No, pixiedust...you are not able to see the back of the skin when it's in the case.


----------



## BlondeStylus (Jan 28, 2011)

I love the first two best.  I find them both rather unisex looking.


----------



## gina1230 (Nov 29, 2009)

The first one is my favorite.


----------



## SilverMaple (Oct 20, 2010)

Love the first one best.  Really like the second, too.


----------



## Snapping Turtle (Feb 4, 2011)

I love the skin you found to go with the Dragon Oberon cover.  The third combination is definitely my favorite.

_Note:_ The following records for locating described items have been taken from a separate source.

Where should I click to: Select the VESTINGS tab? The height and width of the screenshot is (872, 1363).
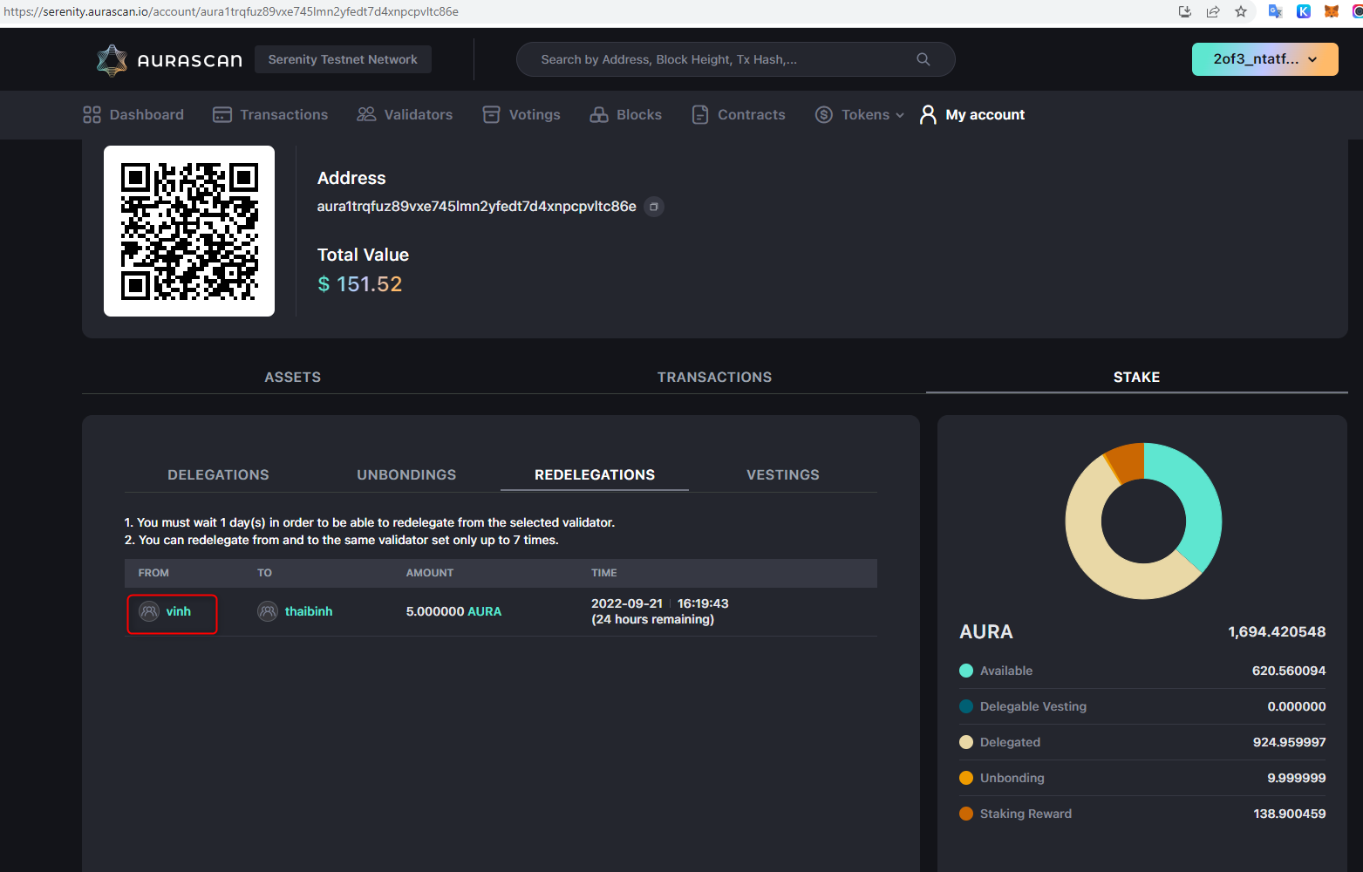(x=782, y=474)
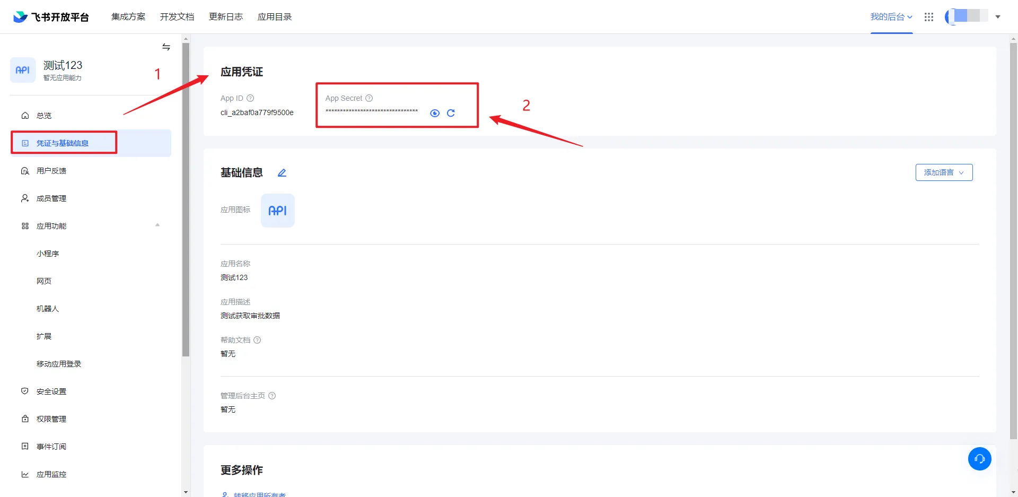The width and height of the screenshot is (1018, 497).
Task: Select 机器人 under 应用功能
Action: click(48, 309)
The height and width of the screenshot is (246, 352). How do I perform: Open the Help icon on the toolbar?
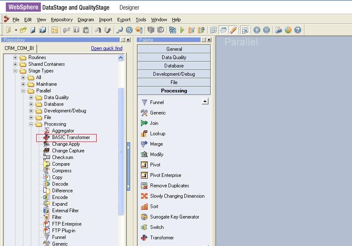pyautogui.click(x=298, y=30)
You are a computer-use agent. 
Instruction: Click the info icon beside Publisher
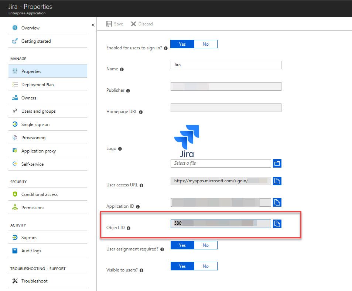[x=128, y=91]
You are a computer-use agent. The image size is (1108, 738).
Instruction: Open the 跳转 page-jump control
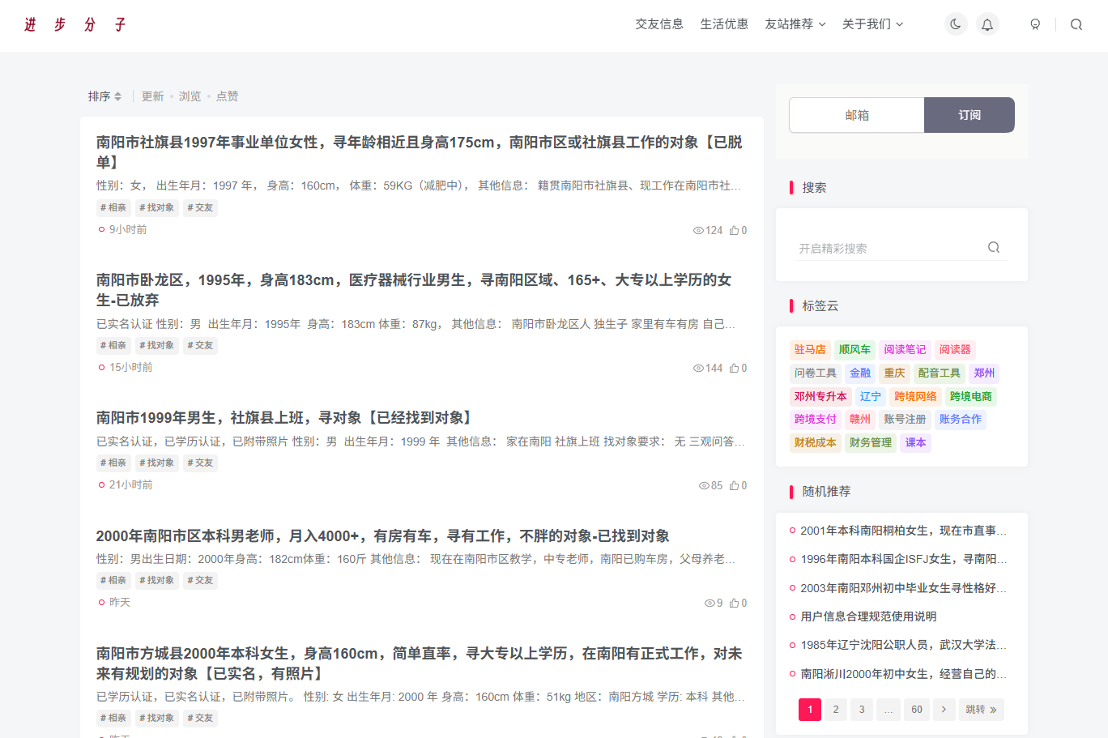981,709
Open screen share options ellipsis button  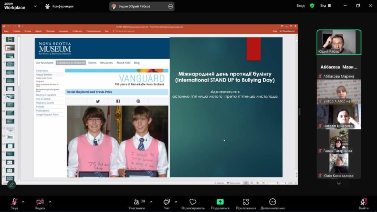pos(170,6)
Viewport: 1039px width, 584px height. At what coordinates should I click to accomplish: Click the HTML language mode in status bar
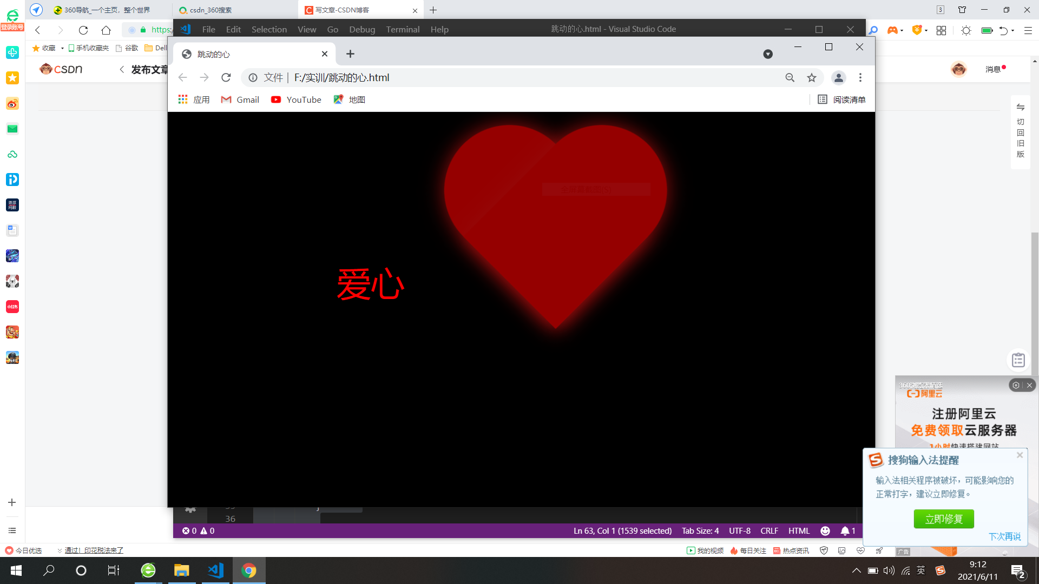799,531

The other two skins are good matches with their covers, as well.  You have an excellent eye.


----------



## Cardinal (Feb 24, 2010)

I like all three of them.


----------



## SailorMerry (Dec 18, 2010)

I love the second combination- what skin is that exactly? I really like it!


----------



## dobes (Feb 22, 2010)

Love the first. Second skin seems too busy to me. Third is nice too.


----------



## lindakc (Sep 11, 2010)

They are all beautiful - you have a great eye for combining skins with covers.  My personal favorite is the first one.....it is an amazing combination!  Enjoy


----------



## AlleyGator (Mar 25, 2011)

ScaryMerry said:


> I love the second combination- what skin is that exactly? I really like it!


Thank you all for your nice comments. ScaryMerry the second skin is one of their new ones and called, Crest.

http://www.decalgirl.com/search.view?searchterm=crest


----------



## ireadbooks (Jan 11, 2011)

The middle one is too busy for me. I think I prefer the last combination.


----------